(Records about locating elements on screens)

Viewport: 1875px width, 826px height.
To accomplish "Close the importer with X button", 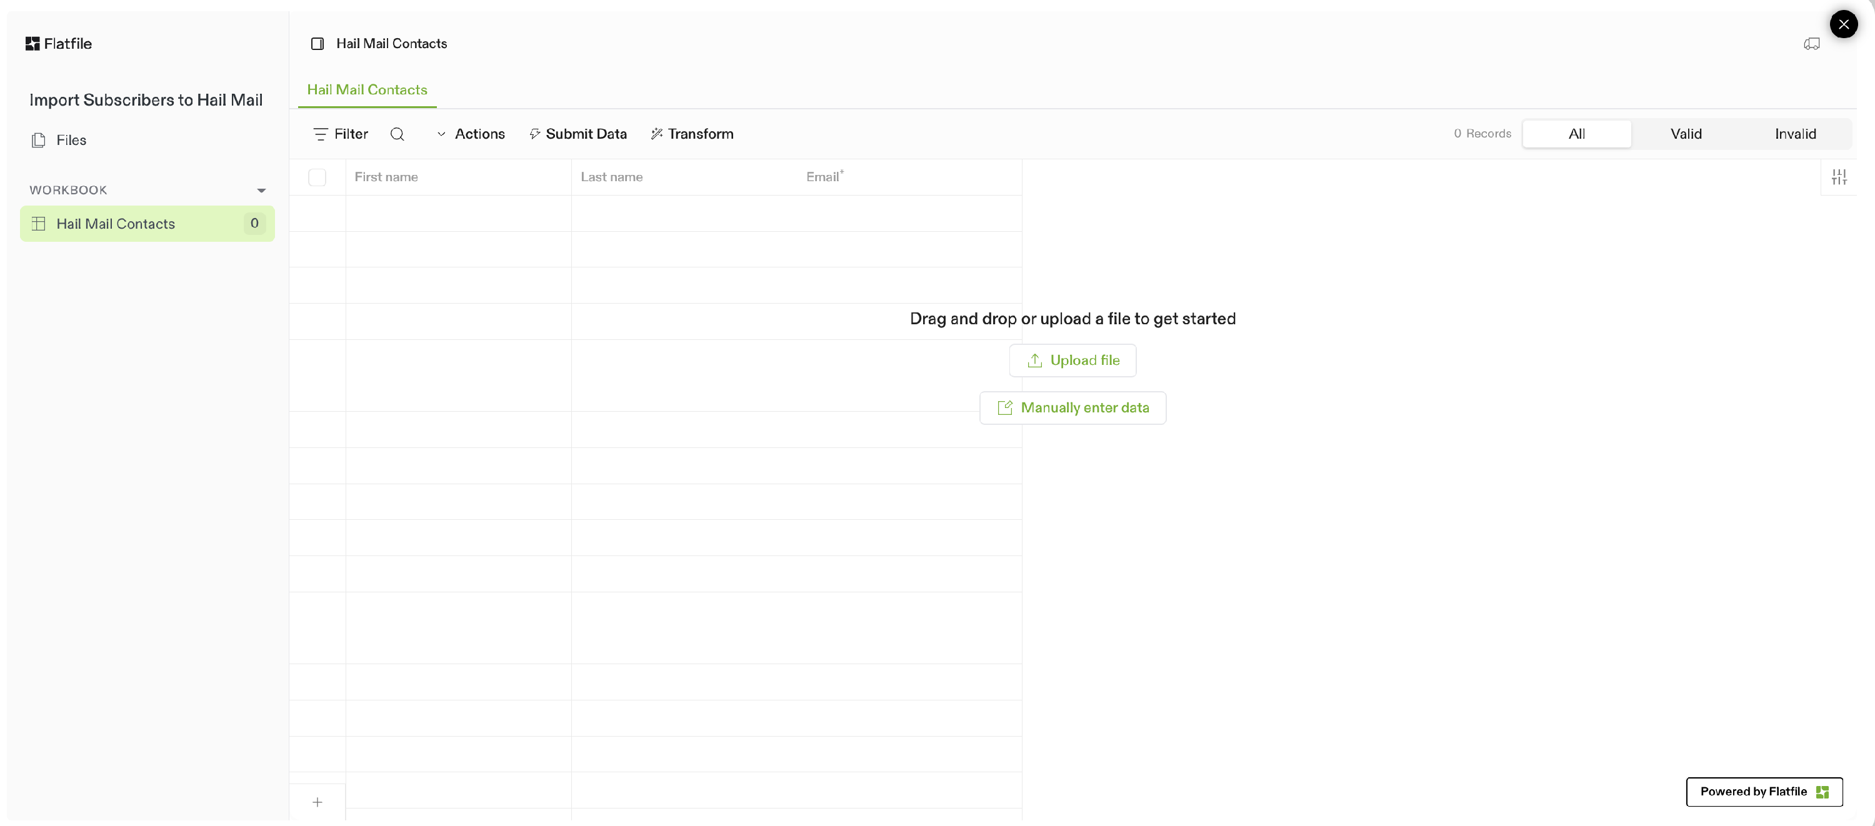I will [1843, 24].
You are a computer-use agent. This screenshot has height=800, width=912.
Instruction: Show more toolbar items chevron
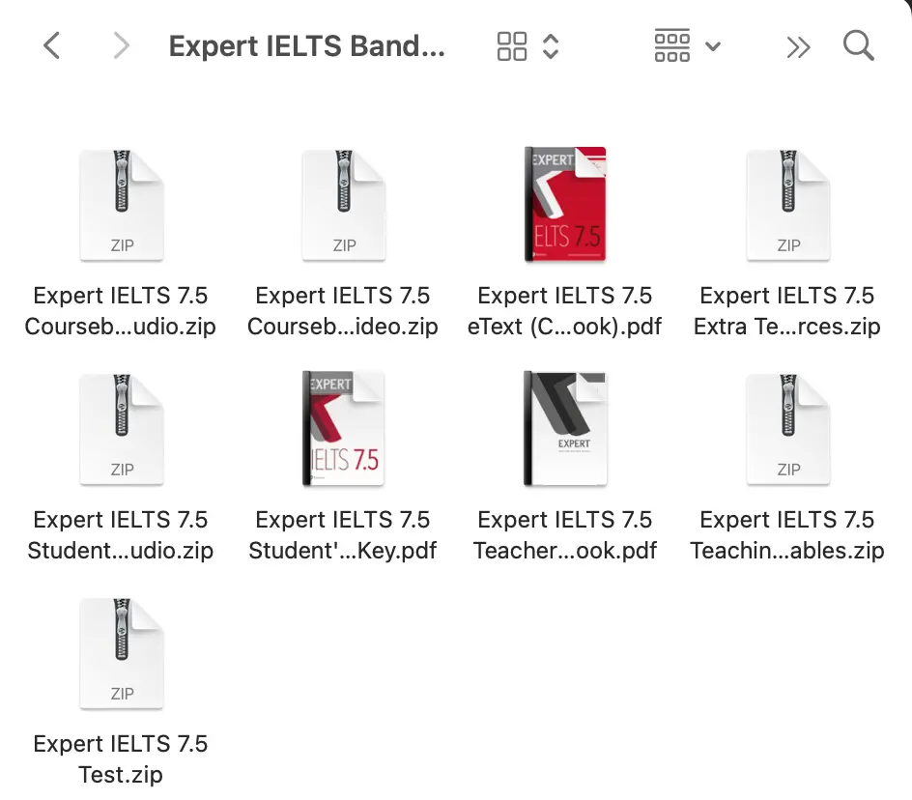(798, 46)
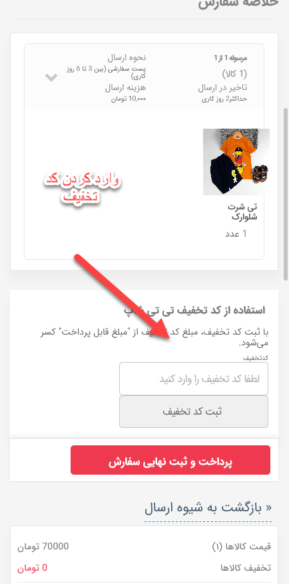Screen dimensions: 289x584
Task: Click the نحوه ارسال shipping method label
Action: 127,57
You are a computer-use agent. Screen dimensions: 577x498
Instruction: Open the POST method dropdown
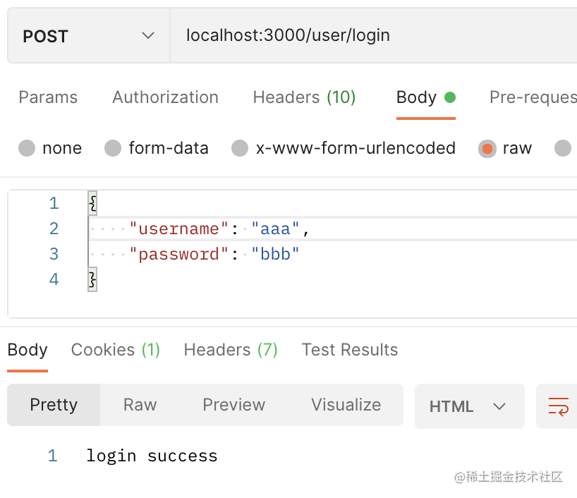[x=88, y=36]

**Written instruction**:
Could you repeat word for word the stretch of the records from the line containing "You are a computer-use agent. Screen" through the end of the records, leaving the pictures out?

**Answer to this task**:
You are a computer-use agent. Screen dimensions: 577x498
Instruction: Open the POST method dropdown
[x=88, y=36]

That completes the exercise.